**DATASET RECORDS**
____________

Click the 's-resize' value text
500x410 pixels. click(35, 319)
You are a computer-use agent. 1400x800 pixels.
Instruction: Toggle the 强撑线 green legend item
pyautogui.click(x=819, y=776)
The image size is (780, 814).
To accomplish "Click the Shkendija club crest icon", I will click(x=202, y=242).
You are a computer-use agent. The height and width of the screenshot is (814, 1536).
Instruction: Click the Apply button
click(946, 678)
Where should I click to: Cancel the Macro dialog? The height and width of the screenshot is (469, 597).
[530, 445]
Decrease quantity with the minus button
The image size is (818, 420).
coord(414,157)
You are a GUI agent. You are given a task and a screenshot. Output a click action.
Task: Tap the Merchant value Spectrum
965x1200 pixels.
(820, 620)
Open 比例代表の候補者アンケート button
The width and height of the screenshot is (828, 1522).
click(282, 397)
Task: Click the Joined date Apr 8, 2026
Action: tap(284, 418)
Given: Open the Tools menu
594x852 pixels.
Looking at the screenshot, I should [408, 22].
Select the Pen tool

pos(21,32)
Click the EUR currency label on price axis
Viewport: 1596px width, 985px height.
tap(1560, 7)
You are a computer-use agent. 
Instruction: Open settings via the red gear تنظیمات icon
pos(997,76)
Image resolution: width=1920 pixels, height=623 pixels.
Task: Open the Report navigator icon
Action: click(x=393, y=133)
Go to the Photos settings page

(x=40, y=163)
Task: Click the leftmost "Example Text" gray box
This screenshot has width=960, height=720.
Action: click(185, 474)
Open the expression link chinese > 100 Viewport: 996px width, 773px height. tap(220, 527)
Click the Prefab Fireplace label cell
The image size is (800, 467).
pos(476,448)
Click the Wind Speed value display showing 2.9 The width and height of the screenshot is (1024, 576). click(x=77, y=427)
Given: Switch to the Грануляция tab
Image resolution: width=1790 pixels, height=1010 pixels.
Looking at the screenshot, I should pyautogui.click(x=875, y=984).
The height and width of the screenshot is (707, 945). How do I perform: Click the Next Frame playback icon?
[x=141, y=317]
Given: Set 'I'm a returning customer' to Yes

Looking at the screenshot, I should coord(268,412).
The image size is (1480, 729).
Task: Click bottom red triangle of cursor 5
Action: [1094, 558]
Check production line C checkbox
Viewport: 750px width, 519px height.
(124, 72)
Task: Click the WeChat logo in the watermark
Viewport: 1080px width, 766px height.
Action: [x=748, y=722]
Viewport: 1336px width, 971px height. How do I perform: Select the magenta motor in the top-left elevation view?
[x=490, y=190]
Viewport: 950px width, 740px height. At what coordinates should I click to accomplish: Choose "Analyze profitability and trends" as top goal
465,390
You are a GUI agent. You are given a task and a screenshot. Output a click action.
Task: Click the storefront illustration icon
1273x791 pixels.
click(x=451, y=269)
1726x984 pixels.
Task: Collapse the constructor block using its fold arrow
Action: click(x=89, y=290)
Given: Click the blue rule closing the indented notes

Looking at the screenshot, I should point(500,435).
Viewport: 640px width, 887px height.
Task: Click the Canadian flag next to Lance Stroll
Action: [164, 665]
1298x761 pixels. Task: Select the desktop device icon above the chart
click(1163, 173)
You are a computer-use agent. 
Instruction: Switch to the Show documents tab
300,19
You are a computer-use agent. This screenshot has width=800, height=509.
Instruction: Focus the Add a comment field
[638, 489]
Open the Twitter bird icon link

____________

**YOUR INSTRUCTIONS**
Copy the stretch of the records above that runs from the line with "You are a computer-use agent. 1400x800" through the line with "You are a computer-use agent. The". Both end lines belong in the copy, and nothing else does.

**RESPONSE BELOW**
You are a computer-use agent. 1400x800 pixels.
Instruction: Toggle the 强撑线 green legend item
pyautogui.click(x=819, y=776)
The image size is (780, 814).
To accomplish "Click the Shkendija club crest icon", I will click(x=202, y=242).
You are a computer-use agent. The height and width of the screenshot is (814, 1536).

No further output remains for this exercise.